A las 16:30 del 13 de septiembre de 1848, una pequeña chispa provocó una explosión. La viga con la que Phineas compactaba el material salió despedida, atravesando su cráneo desde el lado izquierdo de la cara hasta la parte superior de la cabeza.
Lo primero que cualquiera imagina al leer sobre el accidente es que Phineas murió, pero no. No solamente sobrevivió, sino que no perdió la consciencia en ningún momento.
Como no había muchos hospitales, llevaron a Phineas hasta un hotel. Uno a uno, fueron llegando varios médicos que observaban impactados al obrero. Tras una rudimentaria operación, le extirparon la viga, y dos meses después le dieron el alta considerando que estaba recuperado y que podía volver a llevar una vida normal.
El caso de Phineas Gage copaba titulares y no es para menos. Ya es casualidad que una viga te atraviese la cabeza y no te mate, pero más casualidad es que sobrevivas a las operaciones médicas que se realizaban en aquel momento. Sin embargo, lo más interesante estaba todavía por llegar.
Phineas comenzó a actuar extraño. Ya no era el adorable padre de familia que abrazaba efusivamente a sus hijos al llegar a casa. Ahora bebía, insultaba a todo el mundo, no tenía paciencia alguna y era incapaz de cumplir sus planes.
Como pasaba de ir a trabajar, poco después le despidieron. Intentó encontrar un nuevo oficio, pero o bien se acababa aburriendo, o bien le despedían por sus constantes discusiones con superiores, clientes y compañeros.
Según el doctor John Martyn Harlow, que fue quien le extirpó la vía, Phineas había perdido el equilibrio entre su facultad intelectual y sus propensiones animales.

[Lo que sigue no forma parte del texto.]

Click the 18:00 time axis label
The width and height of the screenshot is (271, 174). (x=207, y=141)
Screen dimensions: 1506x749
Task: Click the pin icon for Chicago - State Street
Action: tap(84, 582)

Esta frase tan poética reflejaba una incógnita en aquel entonces: ¿Por qué un hombre bueno se había convertido de un día para otro en un monstruo inaguantable?
Con el tiempo se encontró una explicación. La viga había lesionado únicamente áreas del lóbulo frontal.
El lóbulo frontal es un área del cerebro ubicada en nuestra frente (de ahí el nombre) que se encarga de diversas tareas necesarias para ser ‘socialmente competentes’:
Digamos que el lóbulo frontal es esa voz en tu cabeza que te dice ‘venga, tío, no te pongas a contar chistes en un entierro’ o que reprime tus ganas de llamar imbécil a tu jefe por muy enfadado que estés.
En el caso de Phineas, el lóbulo frontal estaba destrozado, lo cual explicaba sus conductas erráticas, asociales e irresponsables.
Dadas sus dificultades para encontrar o mantener un trabajo, fue empalmando oficios. Primero en varias granjas, pero siempre le despedían o él acababa hartándose. Después pasó una temporada en un circo. Allí presumía de su cicatriz y enseñaba con orgullo la barra de hierro que destrozó su vida. También se mudó a Chile, donde trabajó como conductor de carruajes entre Valparaíso y Santiago.
Finalmente le entró la morriña y decidió viajar a San Francisco, donde su familia se había mudado para rehacer su vida. Allí murió a la temprana edad de 38 años a causa de unas crisis epilépticas que nunca fueron tratadas tal vez porque la medicina no contaba con suficientes herramientas, o tal vez porque nunca pidió ayuda profesional.
Pese a su triste final, su recuerdo sigue latente y el Museo de Medicina de la Universidad de Harvard conserva su cráneo junto a la barra de hierro que lo atravesó.